WHAT YOU ARE ASKED TO DO: The reply should hold only the lines from the one with "This screenshot has width=588, height=243." to the one with "Instruction: Open the FAQ menu item", both ends kept, exactly as they appear below, without any pictures.

(Saved entries)

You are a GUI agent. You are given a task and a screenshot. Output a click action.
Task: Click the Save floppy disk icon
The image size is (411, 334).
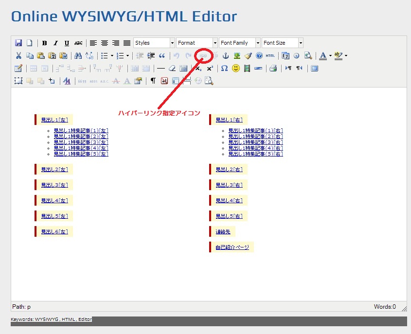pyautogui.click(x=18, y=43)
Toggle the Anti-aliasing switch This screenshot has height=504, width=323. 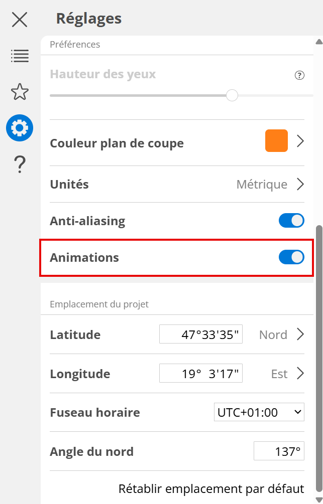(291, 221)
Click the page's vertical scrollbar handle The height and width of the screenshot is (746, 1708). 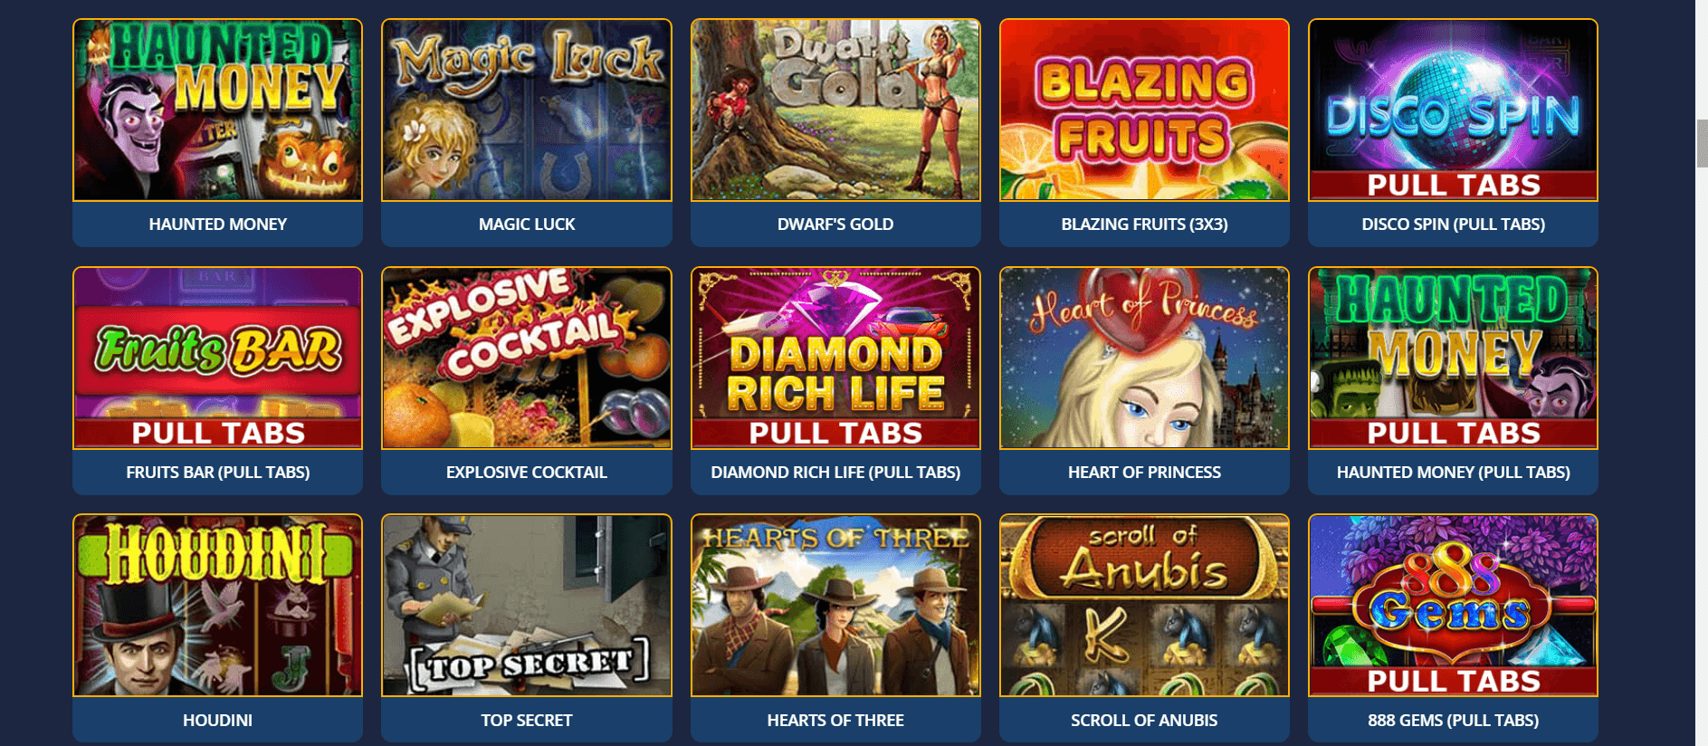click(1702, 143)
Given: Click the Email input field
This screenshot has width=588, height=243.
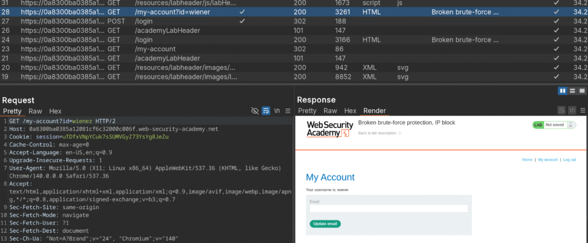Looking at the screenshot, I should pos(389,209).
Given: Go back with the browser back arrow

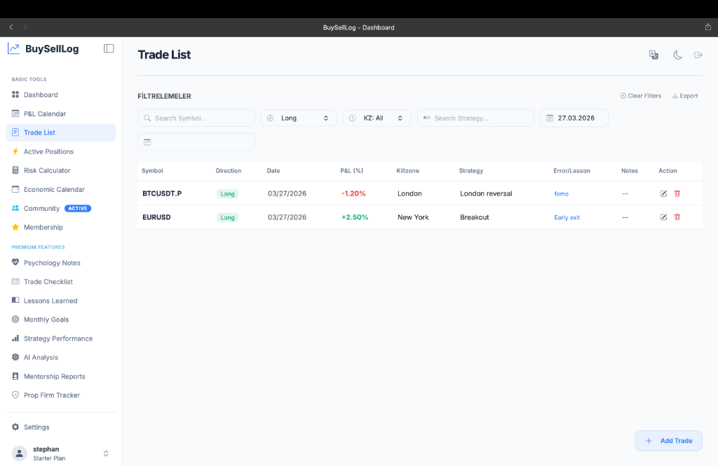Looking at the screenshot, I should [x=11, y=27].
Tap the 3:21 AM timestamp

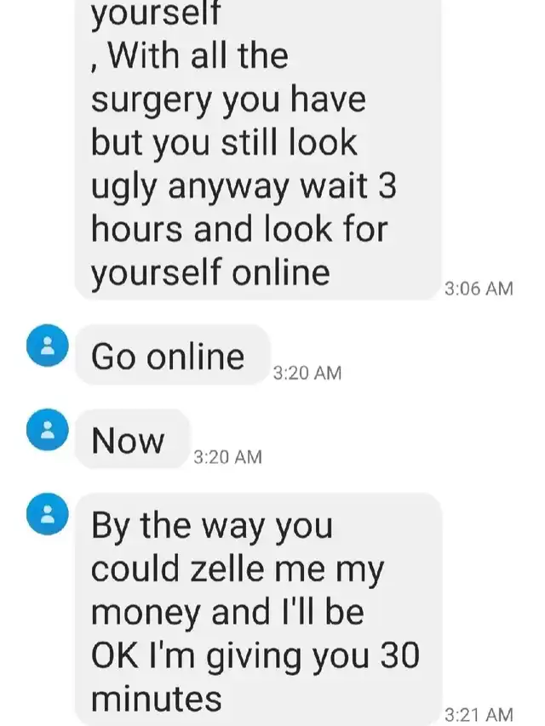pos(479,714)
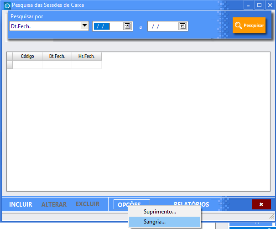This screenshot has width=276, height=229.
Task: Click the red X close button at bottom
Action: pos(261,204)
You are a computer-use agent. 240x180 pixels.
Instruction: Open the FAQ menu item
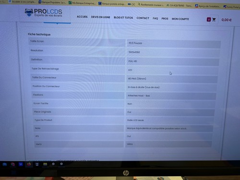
--
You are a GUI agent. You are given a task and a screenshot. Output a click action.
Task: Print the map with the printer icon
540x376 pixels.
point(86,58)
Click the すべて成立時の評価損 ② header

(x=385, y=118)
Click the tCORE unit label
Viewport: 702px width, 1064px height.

TASK RESPONSE:
This screenshot has width=588, height=243.
Looking at the screenshot, I should pos(389,209).
Given: Go back with the browser back arrow

Looking at the screenshot, I should [x=11, y=27].
Tap the 3:21 AM timestamp

pos(479,714)
This screenshot has width=276, height=229.
Task: Click the red X close button at bottom
Action: pos(261,204)
You are a computer-use agent. 240x180 pixels.
Instruction: Open the FAQ menu item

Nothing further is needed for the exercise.